About this task:
Transcribe the David Bowie text word for word, from "Ashes to ashes, stardust" to "the age of 69.".
(Text Opens)
Ashes to ashes, stardust to stardust
While David Bowie’s impact — as a musician, as a brand, as a force of nature, as a sign of the times — has been as considerable as that of the Beatles, the abiding spirit of the 1960s, or Elvis Presley, whom Bowie mischievously named in 2009 as the living person he most admired, his influence as an otherworldly pop star is actually much greater. It may only be one reason among many, but this explains the outpouring of grief at news of his death this week at the age of 69.
Ever the enigma, the British-born recording artist who sang about love, God and spaceships, kept his 18-month battle with cancer a secret. But watching the video of his single Lazarus from the album “Blackstar” — released on Jan. 8, his birthday — it all makes sense. In the clip, the legendary outsider is seen writhing in a hospital bed with bandages over his eyes, singing “Look up here, I’m in heaven / I’ve got scars that can’t be seen.” He had planned his farewell all along and wanted it to be, as always, a work of art. Now, the inspiration behind “Blackstar” can be revealed: the black cancerous cells multiplying inside his body.
(Text Closes)
(Given information Opens)
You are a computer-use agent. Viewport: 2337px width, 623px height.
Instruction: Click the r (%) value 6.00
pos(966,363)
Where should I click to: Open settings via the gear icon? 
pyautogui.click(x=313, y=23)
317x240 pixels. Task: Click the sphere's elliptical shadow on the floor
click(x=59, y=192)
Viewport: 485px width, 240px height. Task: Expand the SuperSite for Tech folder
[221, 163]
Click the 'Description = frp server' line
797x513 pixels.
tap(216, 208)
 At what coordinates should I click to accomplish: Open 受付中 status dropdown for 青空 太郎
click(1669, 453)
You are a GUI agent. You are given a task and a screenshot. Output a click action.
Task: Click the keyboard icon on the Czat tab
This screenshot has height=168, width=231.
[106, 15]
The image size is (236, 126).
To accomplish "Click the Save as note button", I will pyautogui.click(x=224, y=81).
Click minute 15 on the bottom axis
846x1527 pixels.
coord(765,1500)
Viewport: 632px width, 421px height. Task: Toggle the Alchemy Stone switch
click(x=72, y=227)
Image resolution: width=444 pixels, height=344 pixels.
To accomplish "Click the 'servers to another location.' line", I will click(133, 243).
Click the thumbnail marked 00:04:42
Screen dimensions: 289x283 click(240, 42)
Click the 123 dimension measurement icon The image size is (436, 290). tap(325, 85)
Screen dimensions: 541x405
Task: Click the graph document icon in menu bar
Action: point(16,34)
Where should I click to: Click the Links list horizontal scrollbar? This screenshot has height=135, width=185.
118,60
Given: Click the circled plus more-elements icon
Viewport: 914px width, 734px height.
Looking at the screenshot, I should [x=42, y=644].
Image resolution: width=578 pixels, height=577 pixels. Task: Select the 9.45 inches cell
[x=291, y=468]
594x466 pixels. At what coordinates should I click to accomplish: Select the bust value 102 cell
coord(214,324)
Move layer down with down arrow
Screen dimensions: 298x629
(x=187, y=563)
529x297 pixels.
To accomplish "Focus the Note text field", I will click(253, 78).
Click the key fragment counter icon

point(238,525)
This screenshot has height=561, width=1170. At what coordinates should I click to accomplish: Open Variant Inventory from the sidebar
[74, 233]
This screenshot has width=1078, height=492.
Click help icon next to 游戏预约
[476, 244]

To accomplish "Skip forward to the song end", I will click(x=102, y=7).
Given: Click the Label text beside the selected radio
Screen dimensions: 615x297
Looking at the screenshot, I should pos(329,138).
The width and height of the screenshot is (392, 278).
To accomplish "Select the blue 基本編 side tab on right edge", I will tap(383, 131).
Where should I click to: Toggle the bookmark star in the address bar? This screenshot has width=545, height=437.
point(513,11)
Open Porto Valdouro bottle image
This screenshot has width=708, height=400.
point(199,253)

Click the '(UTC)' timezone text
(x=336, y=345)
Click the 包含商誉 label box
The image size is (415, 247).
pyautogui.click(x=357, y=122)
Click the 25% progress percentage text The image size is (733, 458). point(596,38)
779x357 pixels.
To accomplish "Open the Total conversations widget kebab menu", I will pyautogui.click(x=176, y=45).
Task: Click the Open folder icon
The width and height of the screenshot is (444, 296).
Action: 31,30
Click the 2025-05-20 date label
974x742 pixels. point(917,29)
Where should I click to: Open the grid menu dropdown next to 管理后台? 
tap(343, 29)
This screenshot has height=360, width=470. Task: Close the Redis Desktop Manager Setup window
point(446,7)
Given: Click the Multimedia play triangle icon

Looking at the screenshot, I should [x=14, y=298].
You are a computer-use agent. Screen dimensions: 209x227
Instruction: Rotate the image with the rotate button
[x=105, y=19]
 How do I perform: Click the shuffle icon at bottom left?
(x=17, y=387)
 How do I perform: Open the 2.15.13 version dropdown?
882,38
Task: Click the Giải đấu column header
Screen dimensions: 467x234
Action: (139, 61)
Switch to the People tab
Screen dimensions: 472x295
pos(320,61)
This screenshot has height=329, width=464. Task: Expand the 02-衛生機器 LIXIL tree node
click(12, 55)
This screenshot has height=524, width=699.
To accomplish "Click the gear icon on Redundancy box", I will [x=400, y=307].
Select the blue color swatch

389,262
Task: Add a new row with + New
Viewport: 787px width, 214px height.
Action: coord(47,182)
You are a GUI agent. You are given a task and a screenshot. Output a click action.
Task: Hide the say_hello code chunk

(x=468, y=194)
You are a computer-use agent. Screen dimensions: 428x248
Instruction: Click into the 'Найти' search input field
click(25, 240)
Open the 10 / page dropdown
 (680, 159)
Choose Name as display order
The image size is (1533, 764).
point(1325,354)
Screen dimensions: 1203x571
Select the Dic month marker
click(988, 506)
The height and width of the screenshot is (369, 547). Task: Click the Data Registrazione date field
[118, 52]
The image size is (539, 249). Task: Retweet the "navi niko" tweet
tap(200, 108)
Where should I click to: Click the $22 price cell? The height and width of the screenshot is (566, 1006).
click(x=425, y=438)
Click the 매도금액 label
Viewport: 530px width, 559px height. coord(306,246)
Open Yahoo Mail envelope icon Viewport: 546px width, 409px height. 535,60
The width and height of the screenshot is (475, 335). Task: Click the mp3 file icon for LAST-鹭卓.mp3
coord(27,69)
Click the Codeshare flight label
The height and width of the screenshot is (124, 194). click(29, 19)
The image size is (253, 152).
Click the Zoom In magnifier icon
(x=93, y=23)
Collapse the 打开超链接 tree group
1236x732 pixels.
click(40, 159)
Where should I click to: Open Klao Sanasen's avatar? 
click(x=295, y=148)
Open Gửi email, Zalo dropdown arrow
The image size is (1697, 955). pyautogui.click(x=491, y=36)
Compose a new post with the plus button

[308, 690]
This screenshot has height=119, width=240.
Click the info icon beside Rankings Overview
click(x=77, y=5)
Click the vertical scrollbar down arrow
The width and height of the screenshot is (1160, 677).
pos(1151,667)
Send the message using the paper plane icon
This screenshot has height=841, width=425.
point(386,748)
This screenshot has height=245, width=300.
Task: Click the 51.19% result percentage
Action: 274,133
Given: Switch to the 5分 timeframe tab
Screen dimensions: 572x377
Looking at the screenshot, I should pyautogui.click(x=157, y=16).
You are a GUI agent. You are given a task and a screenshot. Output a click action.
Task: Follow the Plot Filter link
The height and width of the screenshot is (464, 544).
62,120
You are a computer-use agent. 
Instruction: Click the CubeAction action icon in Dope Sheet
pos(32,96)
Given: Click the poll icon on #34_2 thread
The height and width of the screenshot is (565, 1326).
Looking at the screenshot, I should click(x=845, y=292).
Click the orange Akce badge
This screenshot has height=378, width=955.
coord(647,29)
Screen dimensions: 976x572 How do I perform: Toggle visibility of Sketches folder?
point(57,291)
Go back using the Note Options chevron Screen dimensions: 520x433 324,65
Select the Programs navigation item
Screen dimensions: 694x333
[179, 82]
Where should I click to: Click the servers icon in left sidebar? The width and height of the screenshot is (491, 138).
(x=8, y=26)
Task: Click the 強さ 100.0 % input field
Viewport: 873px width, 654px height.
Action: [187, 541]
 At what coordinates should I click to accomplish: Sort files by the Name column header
(Given information Closes)
Solution to the problem:
Ashes to ashes, stardust to stardust
While David Bowie’s impact — as a musician, as a brand, as a force of nature, as a sign of the times — has been as considerable as that of the Beatles, the abiding spirit of the 1960s, or Elvis Presley, whom Bowie mischievously named in 2009 as the living person he most admired, his influence as an otherworldly pop star is actually much greater. It may only be one reason among many, but this explains the outpouring of grief at news of his death this week at the age of 69.